I think that when you look at the changes that have taken place in Express and Metro stores in recent years and e fact that for years now we have not had our Depts on our badges the law will not support people not wanting to move roles. The days of us coming to work and knowing what we will be doing with our day may be over. The days of coming in and finding we have been redeployed into another area to cover for sick etc are already here.
The Express and Metro stores are now facing the fact that cleaners have been removed. Compare that with someone on the desk finding out that they need to cover a sickness on checkouts. Then compare that again with the fact that someone from stock control might have to move to PI as stock control is over hours but PI is under.
The days of not wanting to work weekends, not wanting to work evenings are over. We have to function as stores and not liking the change and not wanting the change is totally different from not being able to work newly offered hours. We work in retail and if you don't want the retail hours you need to go as you just add pressure to the rest of us. You not wanting the change will just force someone else into changing. The move just goes to someone else.
Moves that affect pay and hours you are unable to do are different. You have the right to protected pay and you can't be forced into starting at 5am when the first bus is at 6am for example.

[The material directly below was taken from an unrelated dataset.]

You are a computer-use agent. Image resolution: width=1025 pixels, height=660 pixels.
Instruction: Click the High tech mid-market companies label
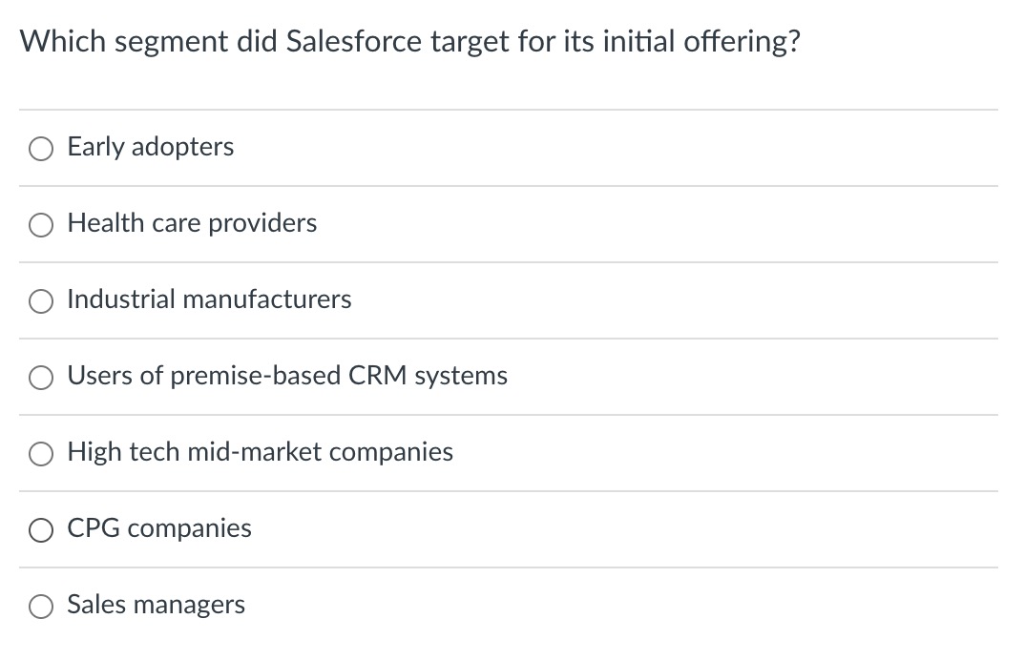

Someone with health issues should not automatically end up on checkouts. They end up with a higher percentage of colleagues with health issues and therefore more people who go off sick. Checkout colleagues should be recruited on people skills not health. The however is that if you can no longer work on dot.com as a driver lifting trays you should not be offered a job at the back door and have to tip a waggon.
To my mind, if you have a colleague who can no longer do the role they are in due to health issues they do need support to find them another role. There is a line though and if it comes to making a job for them, this is wrong. You can always say that checkouts will always need overtime so therefore can run over hours but with less overtime. The reality is they end up with higher sick, as previously mentioned but then the hours are also in the wrong place and they can't get overtime as over hours.
If you work for one of the discounters you work in all areas of the store. You can even be sent to other stores with very short notice. Many people can't cope with the conditions and the turn over is high so they offer more money.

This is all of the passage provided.